● ASSIGNMENT A: In the text about the school autumn song, rewrite the part from "The autumn winds" to "several similar songs." and put "organ" in place of "piano".
● ASSIGNMENT B: Pick up the text about the school autumn song after its last sentence and keep it going.

So, a short constitutional walk turned out to hold a surprise after all.

Monday, 9 November 2015

Autumn colours

It is odd, but I can clearly recall the first song our class was taught when I was a five-year old at Duston C of E Junior School, near Northampton, back in 1943:

                      The autumn winds begin to blow,
                      The trees all wave their branches so,
                      The autumn leaves come tumbling down,
                      Red and golden, yellow and brown.

I've never been able to trace the author and even the Internet seems unable to help, but I vaguely remember looking over my teacher's shoulder at the piano and seeing the name 'Gawthorne' on the music score.  'Gaffer' Gawthorne was our headmaster so perhaps this simple ditty was his work - or his version of several similar songs.

● DATA EXTRACT:

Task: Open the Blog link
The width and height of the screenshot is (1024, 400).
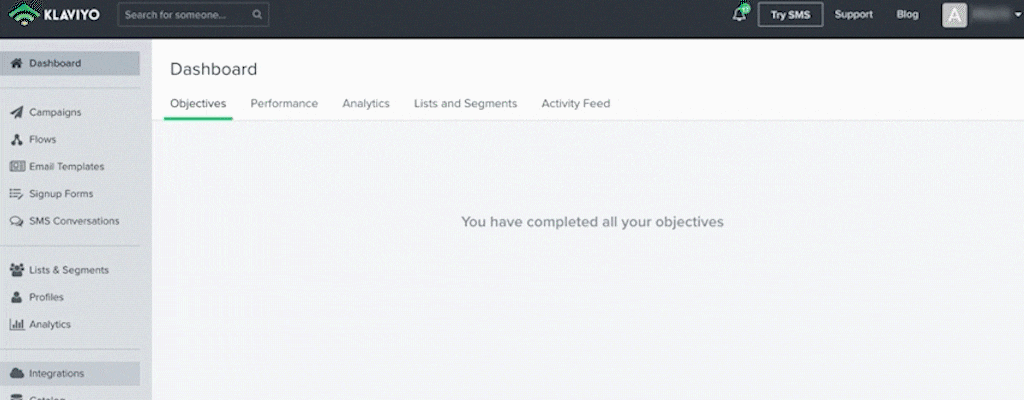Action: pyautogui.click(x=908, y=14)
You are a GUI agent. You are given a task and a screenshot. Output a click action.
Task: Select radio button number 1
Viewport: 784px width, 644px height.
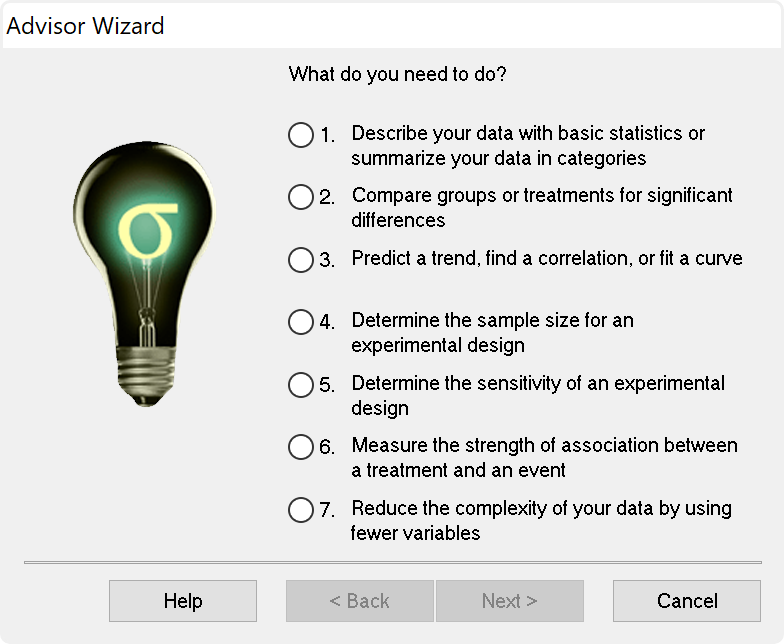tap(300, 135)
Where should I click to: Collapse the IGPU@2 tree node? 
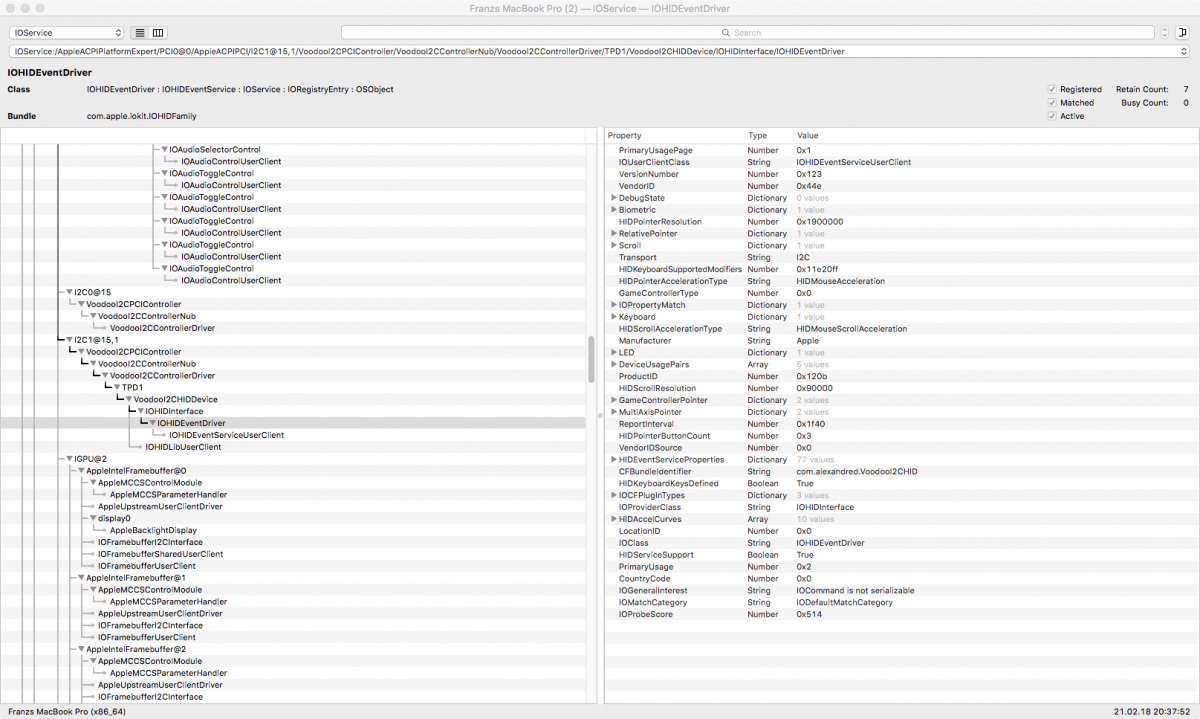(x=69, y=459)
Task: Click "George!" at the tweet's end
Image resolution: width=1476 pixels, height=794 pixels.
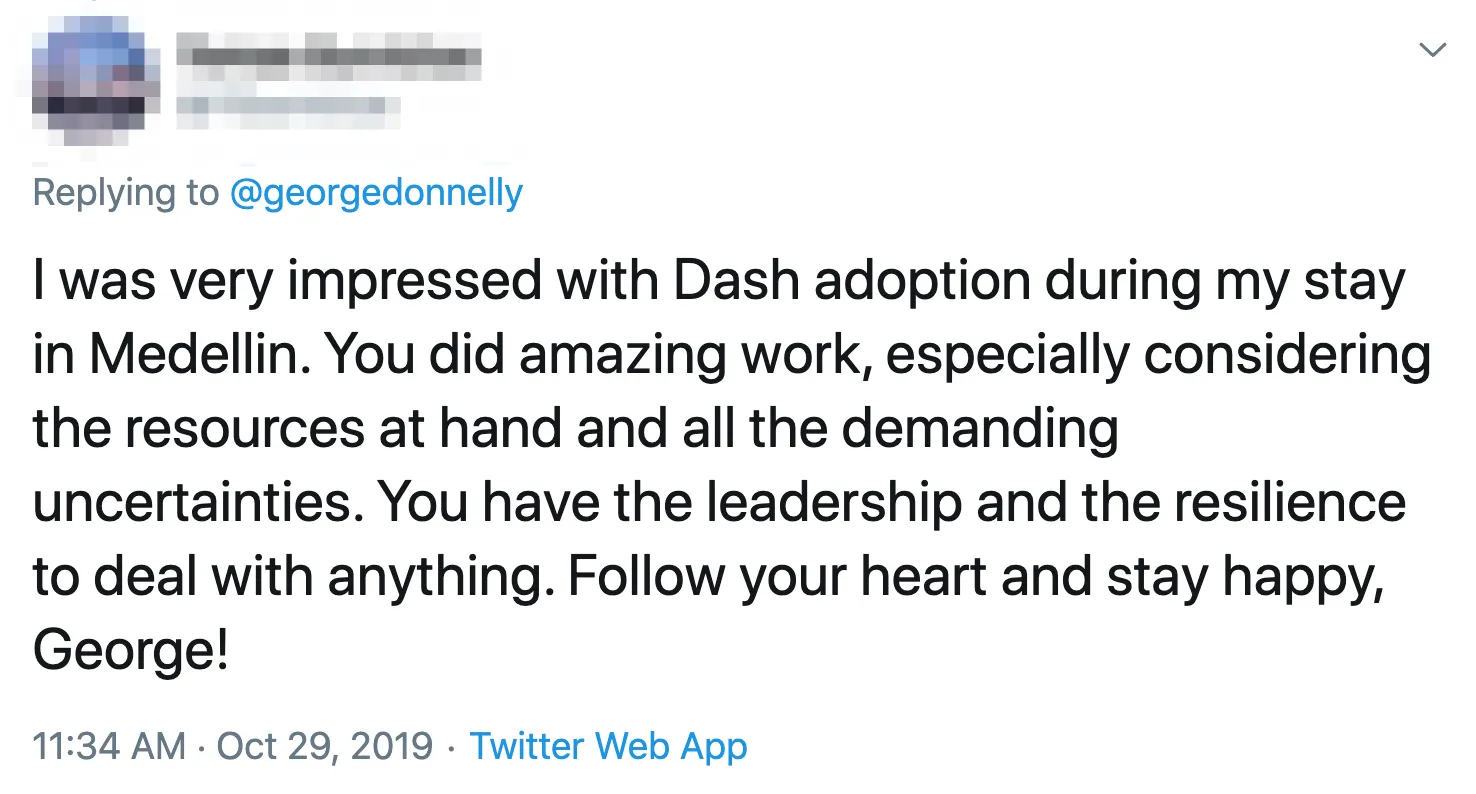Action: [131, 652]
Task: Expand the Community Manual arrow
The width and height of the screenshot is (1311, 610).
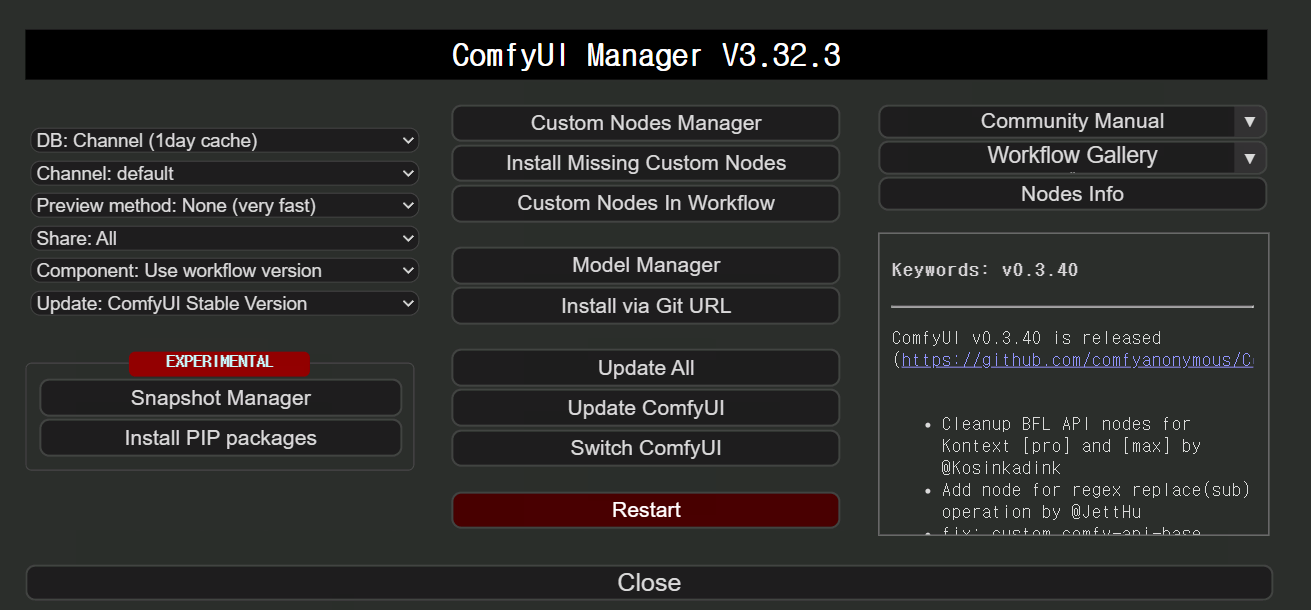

---

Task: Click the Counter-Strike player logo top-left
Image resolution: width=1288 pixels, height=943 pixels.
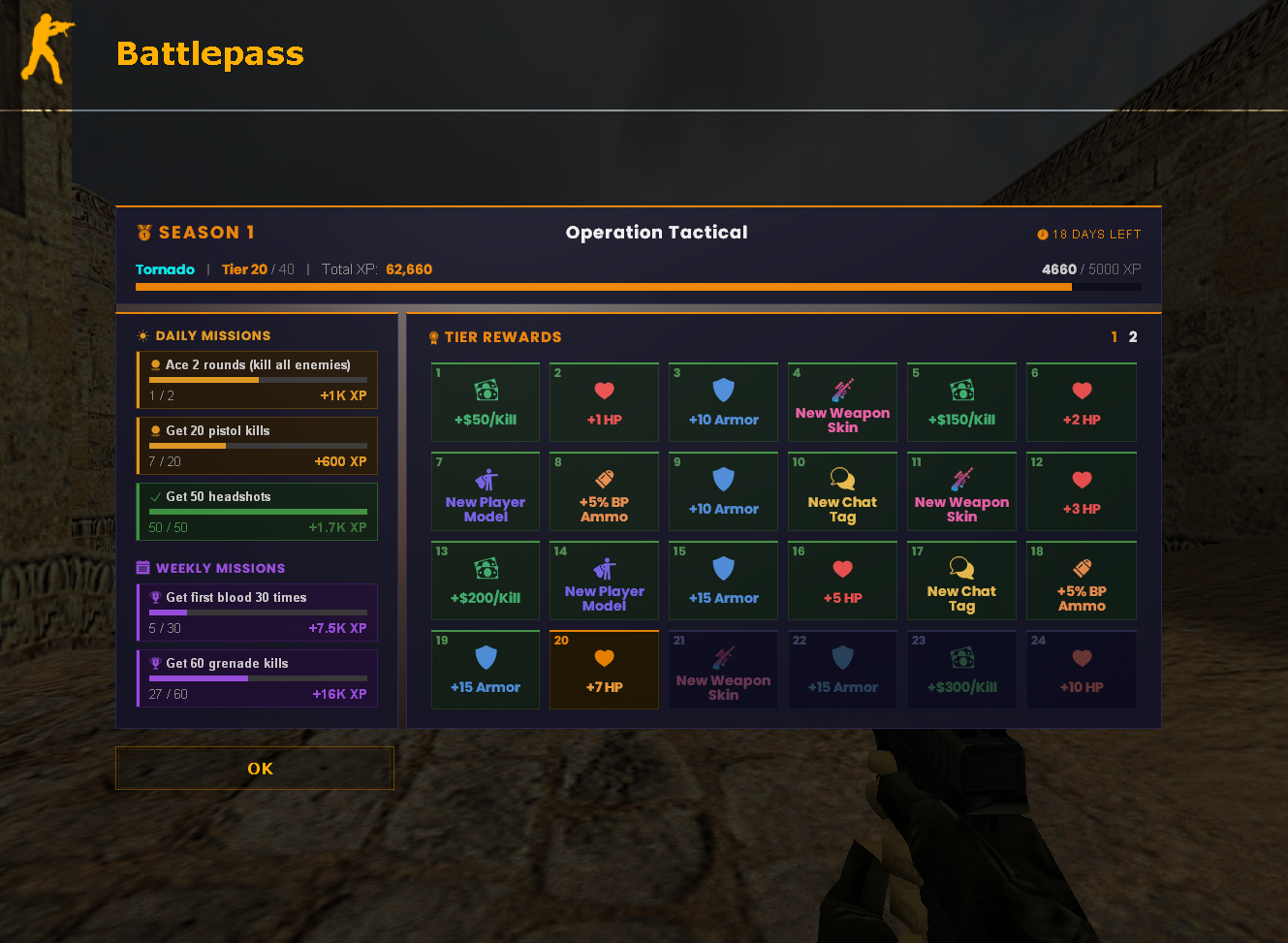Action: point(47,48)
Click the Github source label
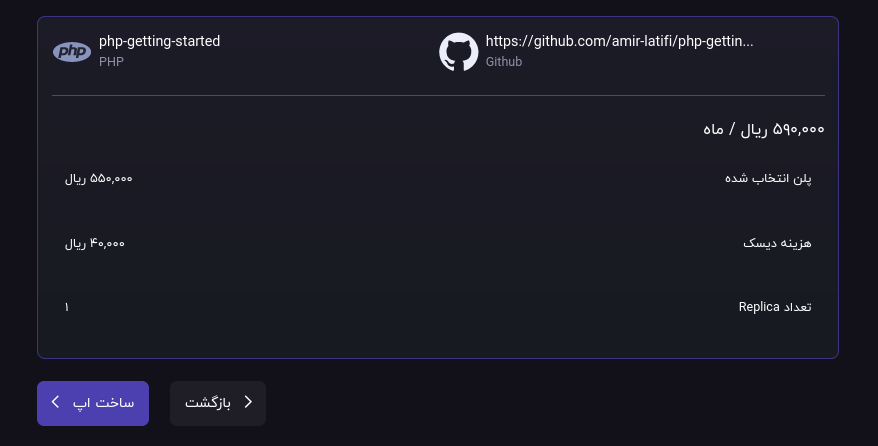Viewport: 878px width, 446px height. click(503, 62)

...

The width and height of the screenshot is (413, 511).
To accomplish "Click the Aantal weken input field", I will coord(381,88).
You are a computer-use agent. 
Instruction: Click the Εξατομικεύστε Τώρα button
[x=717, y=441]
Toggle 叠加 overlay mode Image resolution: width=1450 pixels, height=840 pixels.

● TASK ANSWER A:
The autumn winds begin to blow,
                      The trees all wave their branches so,
                      The autumn leaves come tumbling down,
                      Red and golden, yellow and brown.

I've never been able to trace the author and even the Internet seems unable to help, but I vaguely remember looking over my teacher's shoulder at the organ and seeing the name 'Gawthorne' on the music score.  'Gaffer' Gawthorne was our headmaster so perhaps this simple ditty was his work - or his version of several similar songs.

● TASK ANSWER B:
Seventy two years on and this lovely transformation is still a memorable autumn event. Yellows and oranges in small amounts have been present in the leaves throughout the summer but have been masked by the dominant green of chlorophyll. As the late summer daylight decreases the chlorophyll is gradually withdrawn. A little glucose remains and turns red under the influence of lowering temperatures whilst brown hues are the result of waste products being deposited in the leaves. 

But we don't need to concern ourselves with the chemistry behind these changes; we can just marvel. As Thomas Hardy said, in his poem, 'The Last Week in October':

            The trees are undressing, and fling in many places...

I began writing this blog on the last day day of October. Ten days have now elapsed. Ten times I have been poised to set out. Nine times it has started to rain. I began to feel that by the time I was able to get out and about the trees would be virtually naked.

Today I finally got out, even though the sky was grey and the wind blustery. Chris accompanied me, still not confident that I would cope. Sure enough,thick layers of leaves carpeted the ground - food for a host of earthworms over the next few months. My destination was Kentle Wood, but in general the colours proved to be a disappointing range of browns.


Cherry trees had lost their leaves. Kentle Wood,
Daventry, Northants. 9 November, 2015




My main hope had been the cherries but, by and large, they were bare, particularly where the wind had been able to snatch away their leaves.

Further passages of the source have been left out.